Dozens of people greeted Housing Authority Director Roy Neciase with chants to "Keep Ann's Flowers" as he drove up to Ms. Parson's home. Those chants soon turned to cheers, after Ms. Parson learned her garden would stay rooted right where it is.
"My flowers mean a lot to me because I don't like sitting in any house. I just like to sit outside. I'm more of an outside person then an inside," Parson said.
Necaise says an old agreement between the Housing Authority and Ms. Parson is the reason her garden can grow.
"We found out was she had permission from management to do what she has done, and it states in the lease you must have consent, and she did. As a result of that we are going to honor that," Necaise said.
Over the years, Ms. Parson has planted some 30 varieties of flowers, plants and trees. She says the fear of losing them has kept her up at night, but support from the community kept her from giving up.

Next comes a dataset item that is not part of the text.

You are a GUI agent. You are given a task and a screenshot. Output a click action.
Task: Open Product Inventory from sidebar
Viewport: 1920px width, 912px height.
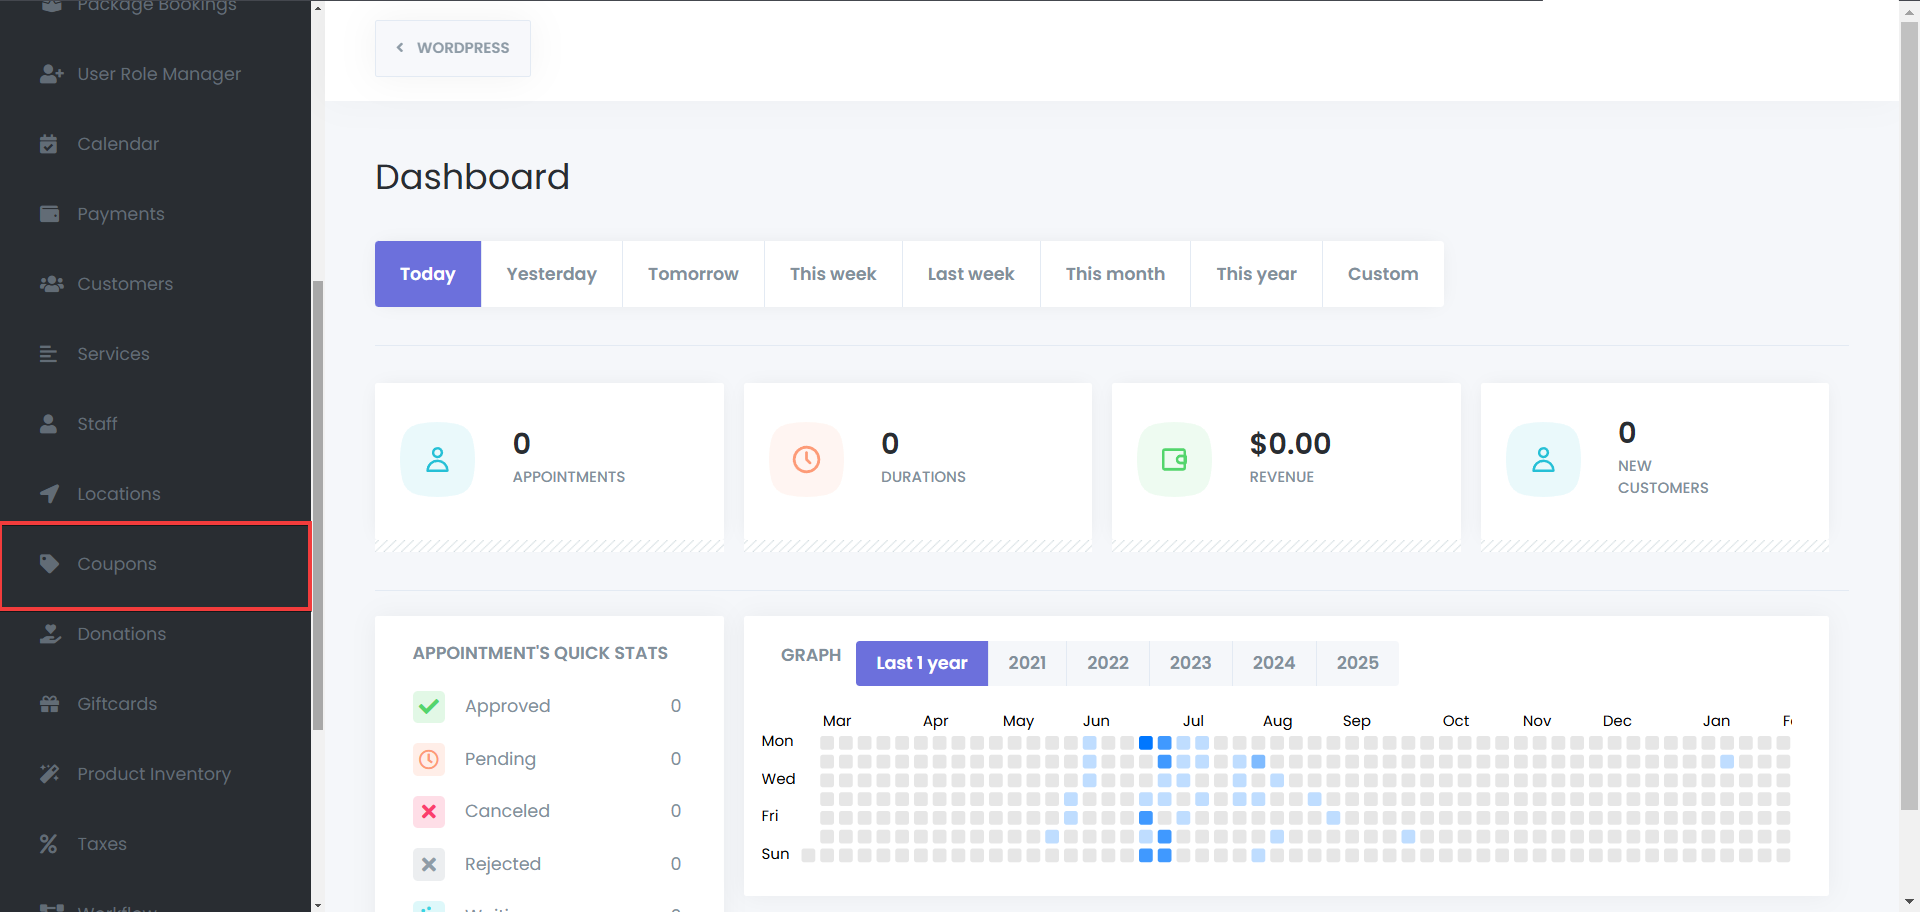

"I would like to thank everyone for coming out and supporting me," Parson said. "I'm so happy, I've got knots in my stomach."
This agreement with Ms. Parson doesn't change the housing authority's new policy of no yard gardens. But housing board does says there is room for some compromise. They want to develop community gardens that can be shared by everyone.
"What we have agreed is, that we are going to establish certain areas plant in, and residents can plant in those certain areas and locations," Necaise said
"I think we'll be able to use Ann Parson's yard as a model," Pascagoula resident Diane Patterson said. "She's done it for 16 years, and I think it's a pretty good job. It looks good."
Necaise says it will take a few months to come up with a new plan that will give residents a way to plant and tend community gardens. Necaise hopes to have guidelines in place by planting season next spring.